Sometimes I fear for my country...




...but then something comes along to remind me that there is always hope as long as our singers and storytellers still have a voice:


Saturday, November 21, 2009

"Welcome back my friends / To the show that never ends.."

You might think that after a 10-month break I could do better for an opening line than a quote from Emerson, Lake & Palmer. But, "write what you know" and all that...

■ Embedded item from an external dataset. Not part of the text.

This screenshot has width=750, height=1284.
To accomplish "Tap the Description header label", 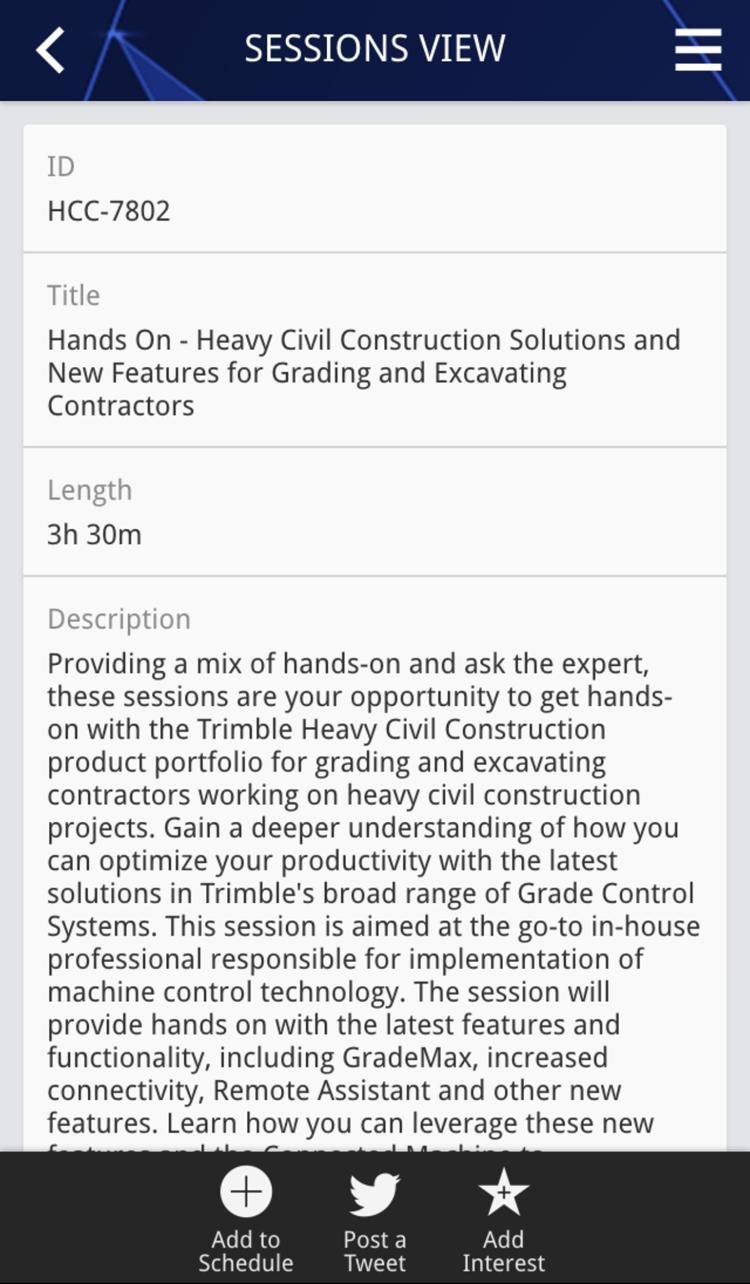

Anyhow, without further adieu I'm going to propose that we dive back into our usual topic, i.e. what's been amusing me lately. This week I'd have to go with: ranting tea-baggers who couldn't find a clue with a spotlight and a steamshovel. This bit in The Onion about a man "whose understanding of the Constitution derives not from a close reading of the document but from talk-show pundits, books by television personalities, and the limitless expanse of his own colorful imagination" is so dead on the money that the laughter it generates comes out sounding distinctly queasy.

Saturday, January 24, 2009

How to become permanently employed

Apparently the answer to my headline above is: become a pollster.

Or at least, that's the only reaction other than gales of laughter that I could come up with when I read the following headline this afternoon: "Poll: 2 out of 3 approve of Obama's job."

The article goes on to rather breathlessly note that President Obama's approval rating of 68 percent is "near the high end for new presidents, but short of President John F. Kennedy's 72 percent in 1961," though the numbers may be just a bit apples and oranges, since in 1961 the Gallup Poll waited an interminable three weeks (!) before asking the American people how the new guy was doing. None of that lollygagging in 2009, though. No, today our omnivorous mass media monster betrays no embarrassment whatsoever at trumpeting a poll measuring the job performance of someone who has been in office for THREE DAYS.

They used to call election years "silly season" -- these days, that seems to describe the American media machine 24/7/365.